Vamos lá a ver se nos entendemos… o programa de Matemática  do Básico é novo, tem um par de anos, mas pronto… pode-se achar que precisa de retoques, só que o de Português, para o bem e mal (e eu nem gosto muito dele) é novinho em folha e andamos há dois anos a tentar preparar a sua aplicação que deve acontecer agora em Setembro, tendo sido escolhidos novos manuais e tudo.

O ministro quer que seja reformulado quando e em que termos? Antes de ser aplicado?
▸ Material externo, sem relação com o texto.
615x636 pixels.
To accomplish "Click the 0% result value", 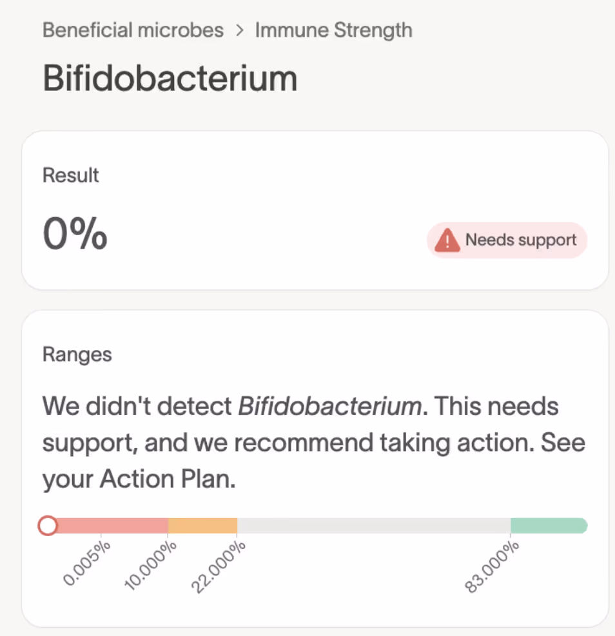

Note-se que desgosto do novo programa, pois é herdeiro da da TLEBS e é um programa de uma facção dos estudos linguísticos mas – raios! – ainda nem o aplicámos e foram teoricamente adoptados manuais para 4 anos.

O ministro da Educação admitiu ontem que os programas de Português e Matemática precisam de “reformulação grande”: “não puxam pelos jovens”.
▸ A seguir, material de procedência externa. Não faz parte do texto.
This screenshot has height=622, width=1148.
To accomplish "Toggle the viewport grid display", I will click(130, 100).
Confesso: Nuno Crato estava melhor quando não falava destas coisas, porque escusava de demonstrar sta falta de conhecimento sobre os detalhes das coisas. Mais valia que enviasse um memorando às dgidcs e dgrhes a impedi-las de enviar ou telefonar instruções sobre o ano lectivo às escolas antes de autorização superior.

Um último reparo: quem puxa ou não pelos alunos são os professores e os métodos usados, não necessariamente os programas. Podem estar mal concebidos, ter objectivos meio nhónhós, mas tudo isso é ultrapassado se os docentes sentirem que têm apoio no seu trabalho e busca de exigência.

Ora… isso está neste momento em evidente risco pois o MEC não soube ainda retomar a confiança perdida pelas suas antecessoras e que foi inicialmente depositada nele.

E os próprios professores, se optarem por uma estratégia de terra queimada em matéria de ADD, perdem credibilidade se quiserem apresentar-se como modelos de uma cultura de rigor nas escolas.